Figure 2.

Generation of TEA and J_α49 promoter-deleted mice. Strategies for generation of ΔJ49, ΔTEA, ΔTEAΔJ49 and )5′ mice. V, J, C and TEA exons (filled rectangles) on the wild-type 129 allele are shown, as are neomycin resistance (neo^r) and diptheria toxin (DT) cassettes (open rectangles) and loxP sites (ovals) of targeting constructs pJ49KO and pTEAKO. Restriction sites are: Sp, SpeI; RI, EcoRI; RV, EcoRV; St, StuI; B, BglII; H, HpaI; K, KpnI. The Southern hybridization probes (Pr) are identified. (a) Genomic DNA isolated from B6:129 ES cells, B6:J49neo^r ES cells, and B6:ΔJ49 ES cells were digested with SpeI and analyzed by Southern hybridization. (b) B6:TEAneo^r mice were bred with CMV-Cre transgenic mice (B6 background).
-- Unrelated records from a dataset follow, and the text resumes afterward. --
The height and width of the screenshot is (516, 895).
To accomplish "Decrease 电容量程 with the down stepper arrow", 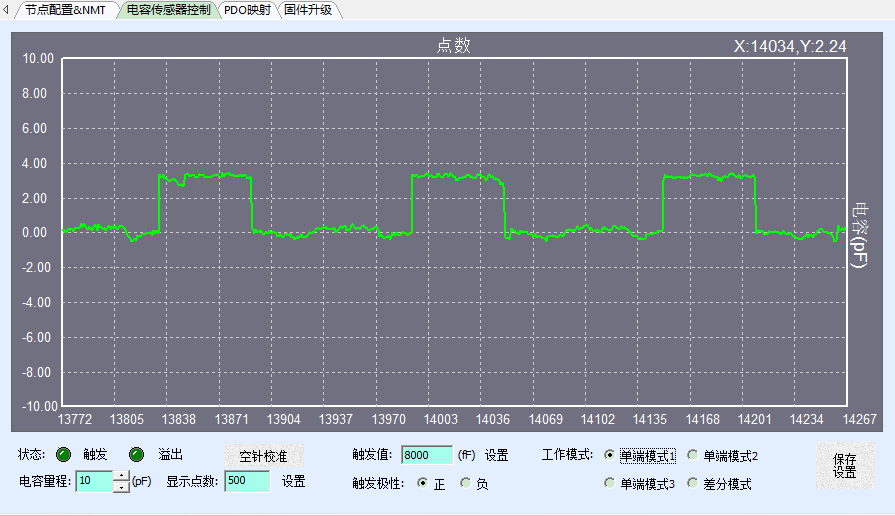I will point(121,487).
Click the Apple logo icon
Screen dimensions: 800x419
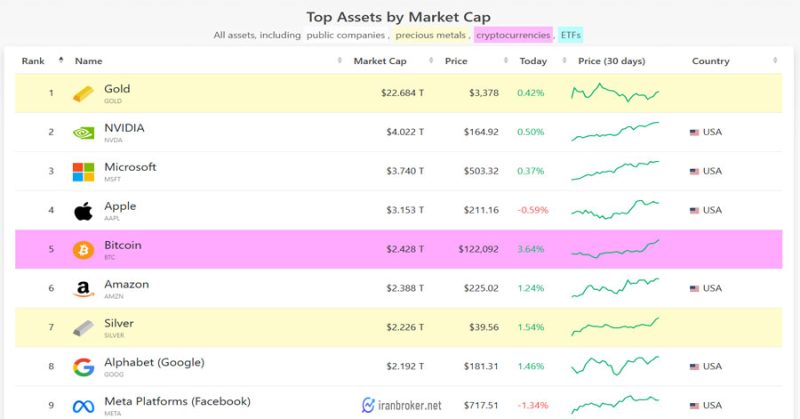(x=83, y=211)
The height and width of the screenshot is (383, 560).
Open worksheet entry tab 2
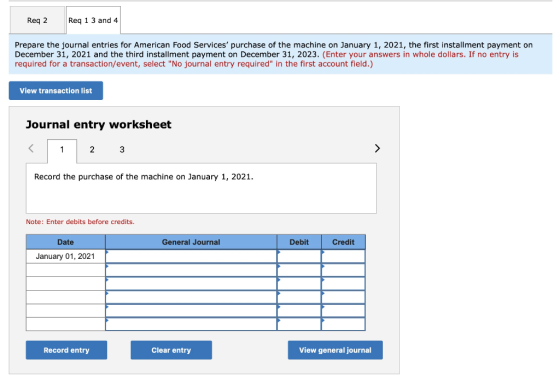[92, 150]
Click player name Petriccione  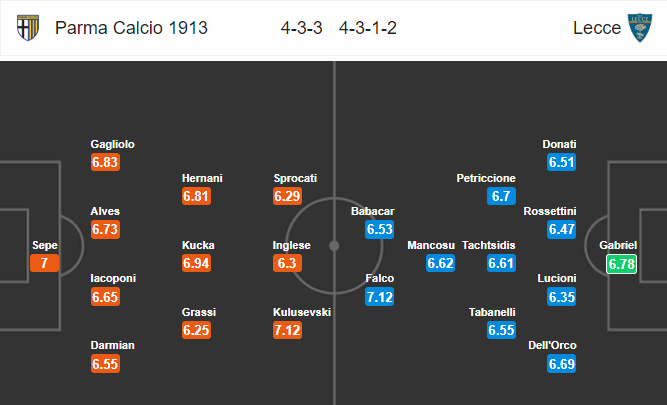pos(486,178)
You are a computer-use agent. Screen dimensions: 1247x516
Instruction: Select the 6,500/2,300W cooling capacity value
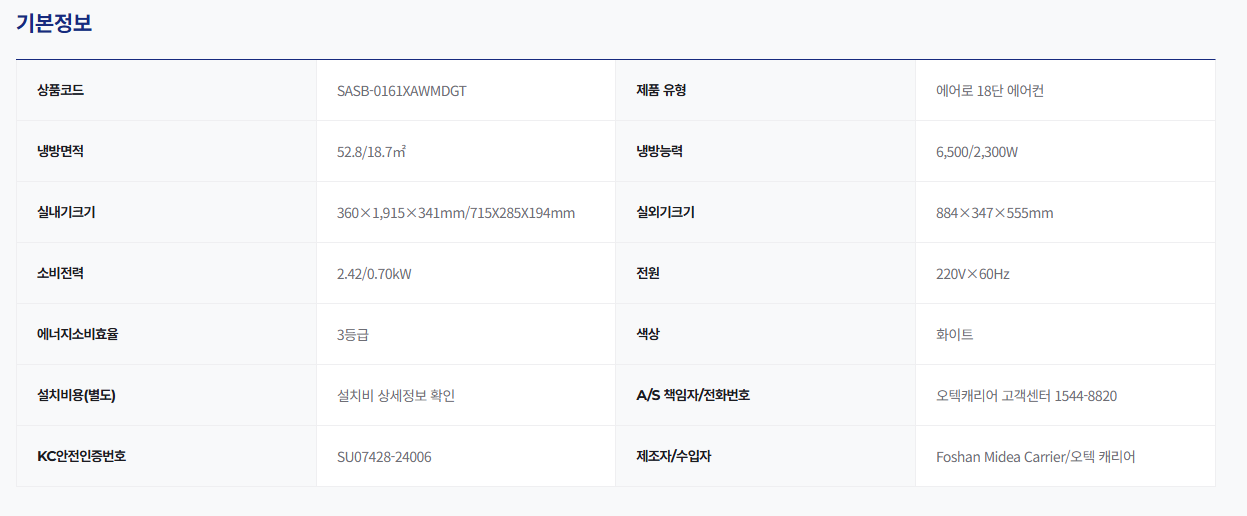(977, 152)
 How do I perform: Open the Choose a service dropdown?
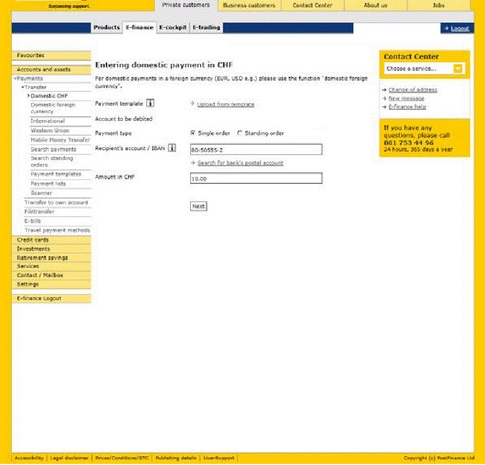pyautogui.click(x=458, y=69)
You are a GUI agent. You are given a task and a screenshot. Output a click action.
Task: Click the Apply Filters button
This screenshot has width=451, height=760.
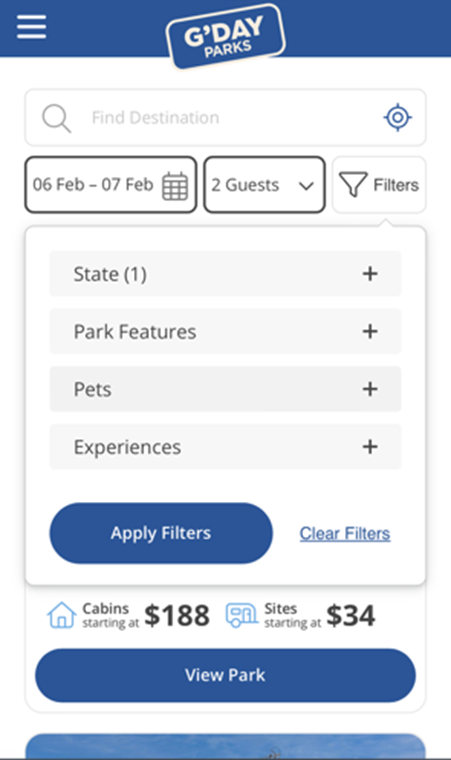click(161, 533)
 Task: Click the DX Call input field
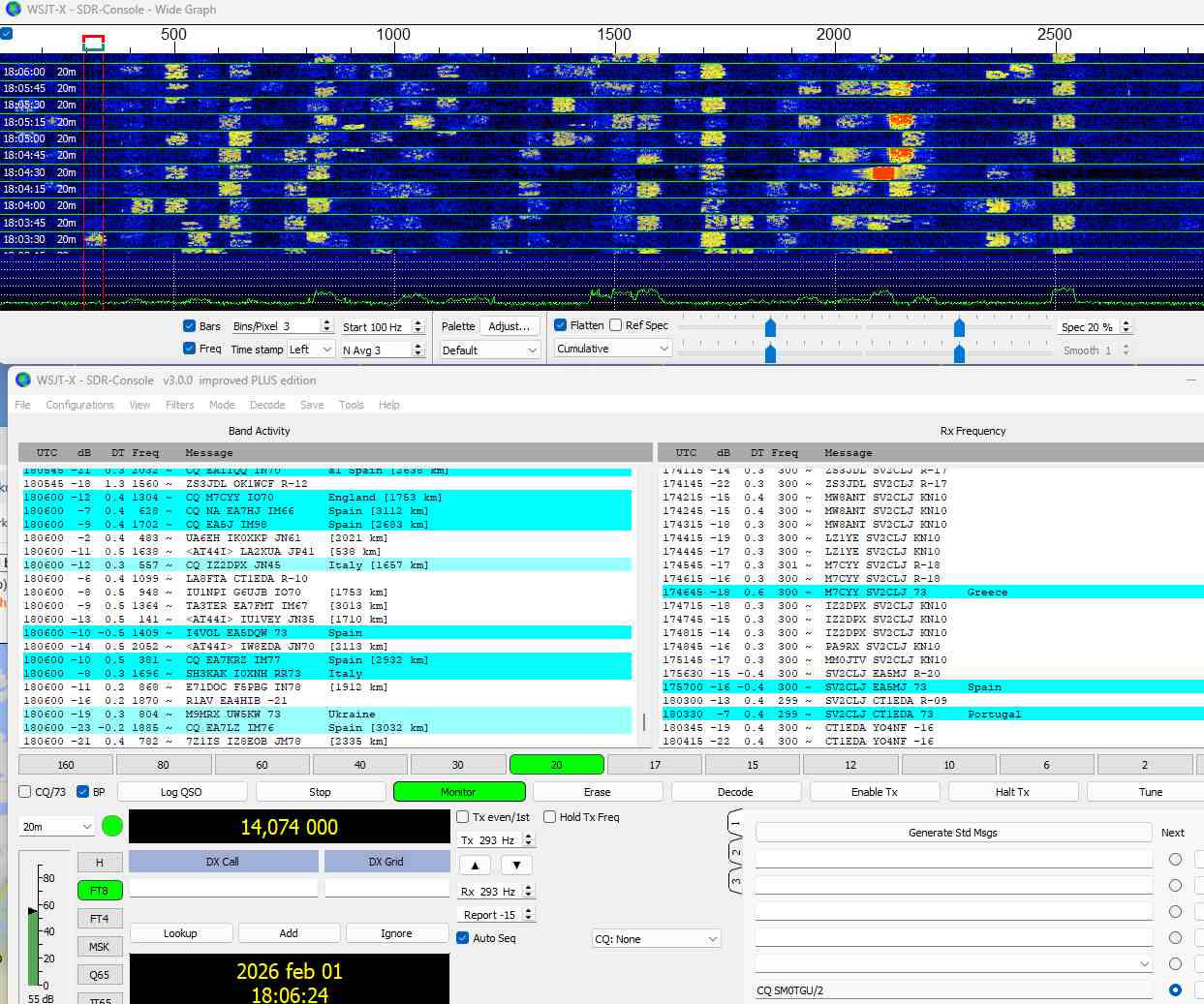tap(223, 888)
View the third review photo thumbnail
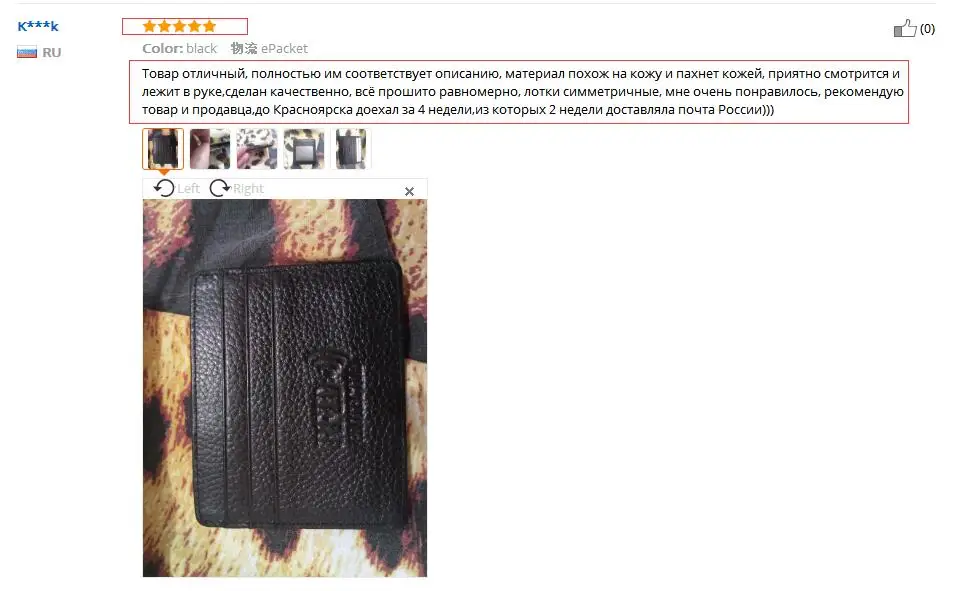966x591 pixels. tap(257, 149)
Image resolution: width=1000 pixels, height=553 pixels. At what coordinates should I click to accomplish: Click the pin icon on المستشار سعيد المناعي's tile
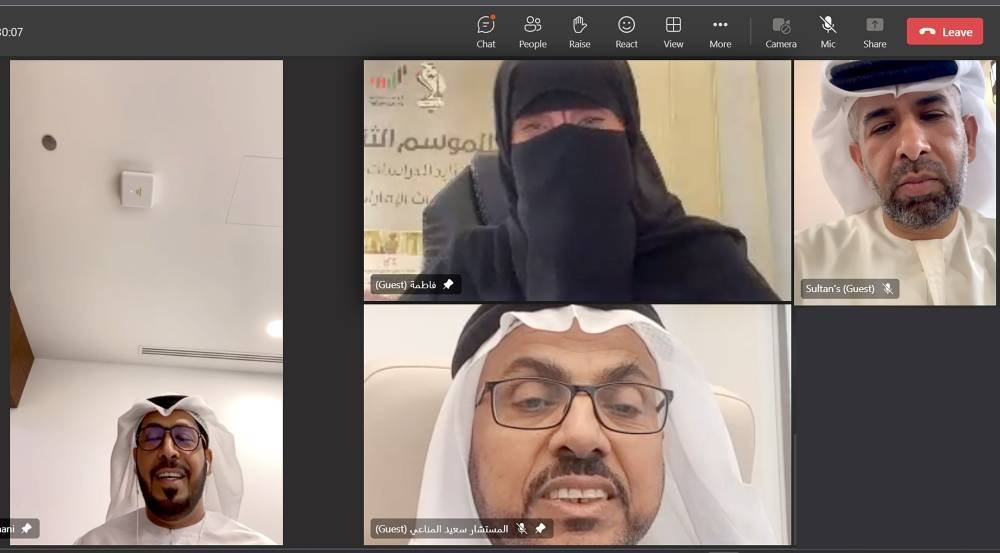click(540, 528)
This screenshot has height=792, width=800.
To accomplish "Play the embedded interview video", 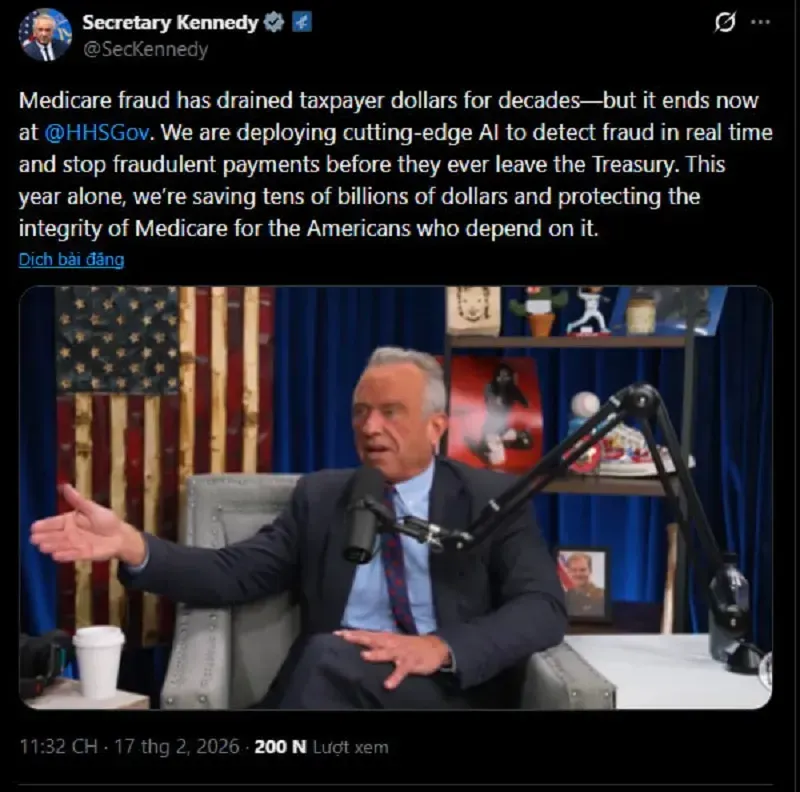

As compared to a B6:129 control, Southern hybridization analysis of StuI digested genomic DNA identified progeny carrying a TEAneo^r allele (B6:TEAneo^r), two B6 alleles (B6), or a ΔTEA allele (B6:ΔTEA). (c) B6:ΔJ49 ES cells were retargeted to introduce a loxP-flanked neo^r cassette in place of TEA (B6:TEAneo^rΔJ49). Cre-mediated recombination in vitro generated B6:Δ5′ and B6:ΔTEAΔJ49 clones, as revealed by Southern hybridization of KpnI digested genomic DNA.